Radha returned to theater with seed, which was developed through Classical Theater of Harlem’s Future Projects initiative and will be presented in conjunction with The NYC Hip Hop Theater Festival in 2010. seed garnered Radha membership into the Public Theaters Inaugural Emerging Writers Group (2008) where she developed the satire nannyland. Her latest project is Happy.Flower.Nail, a solo show that explores gentrification through the women who inhabit a Bed-Stuy nail salon. Happy.Flower.Nail was developed at Voice & Vision’s Envision Retreat at Bard and most recently performed at the Grantmakers in the Arts Conference. Radha was also recently nominated for the Wendy Wasserstein prize in playwriting.  
Seeing writing as a path to self-discovery and self-empowerment, Radha has instructed NYC youth in poetry and playwriting for over fifteen years. She finds inspiration in both the rhythm of youth culture and the pulse of social justice issues facing urban American communities of color. 

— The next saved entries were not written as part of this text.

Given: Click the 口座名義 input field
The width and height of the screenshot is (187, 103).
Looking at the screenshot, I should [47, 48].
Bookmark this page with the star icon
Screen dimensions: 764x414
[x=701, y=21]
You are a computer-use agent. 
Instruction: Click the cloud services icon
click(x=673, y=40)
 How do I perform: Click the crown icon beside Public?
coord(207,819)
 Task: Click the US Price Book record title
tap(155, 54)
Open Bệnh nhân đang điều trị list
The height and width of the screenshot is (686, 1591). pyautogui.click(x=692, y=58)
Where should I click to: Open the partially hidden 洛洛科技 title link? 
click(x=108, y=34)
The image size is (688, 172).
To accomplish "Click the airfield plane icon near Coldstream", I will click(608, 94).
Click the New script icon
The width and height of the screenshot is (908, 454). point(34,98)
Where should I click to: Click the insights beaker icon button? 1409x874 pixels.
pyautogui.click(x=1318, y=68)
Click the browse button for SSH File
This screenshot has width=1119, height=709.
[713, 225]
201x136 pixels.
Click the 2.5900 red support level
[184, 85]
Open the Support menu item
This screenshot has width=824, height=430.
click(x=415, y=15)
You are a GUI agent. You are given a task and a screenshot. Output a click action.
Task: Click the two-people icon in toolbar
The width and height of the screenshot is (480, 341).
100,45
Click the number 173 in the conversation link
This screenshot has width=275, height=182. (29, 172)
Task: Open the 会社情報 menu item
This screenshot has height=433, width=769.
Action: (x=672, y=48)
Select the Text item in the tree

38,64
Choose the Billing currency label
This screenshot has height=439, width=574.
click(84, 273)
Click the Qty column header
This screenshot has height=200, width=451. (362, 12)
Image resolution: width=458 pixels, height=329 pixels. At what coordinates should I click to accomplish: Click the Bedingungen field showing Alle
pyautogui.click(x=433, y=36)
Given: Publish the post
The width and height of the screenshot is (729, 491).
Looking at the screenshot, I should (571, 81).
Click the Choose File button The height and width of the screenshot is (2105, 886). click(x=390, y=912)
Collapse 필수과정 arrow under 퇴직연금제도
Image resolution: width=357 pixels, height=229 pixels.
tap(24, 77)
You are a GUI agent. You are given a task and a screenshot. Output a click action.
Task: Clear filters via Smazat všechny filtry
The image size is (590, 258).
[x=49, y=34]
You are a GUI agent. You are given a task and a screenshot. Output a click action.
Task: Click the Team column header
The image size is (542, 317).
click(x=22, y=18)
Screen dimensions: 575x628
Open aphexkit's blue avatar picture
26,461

Kelley Nicole Girod is a 2008 graduate of Columbia's MFA playwriting program where she was named the Stein and Liberace scholar as well as the John Golden fellow for her artistic merit.  Kelley hails from Louisiana where she attended Louisiana State University and works extensively with the artistic community of Baton Rouge, most recently serving as a panel judge for Louisiana's artist in residency program.  She has had plays produced in Los Angeles, New York, New Orleans, and Columbus, Ohio and has had readings at Primary Stages, the Labyrinth studio and Horsetrade Theatre Co.(NYC) which produced her play "Parabolas" as part of their downtown theatre festival.  She is also a resident playwright for the Horse Trade's Drafts this year as well as a staff member of the theatre.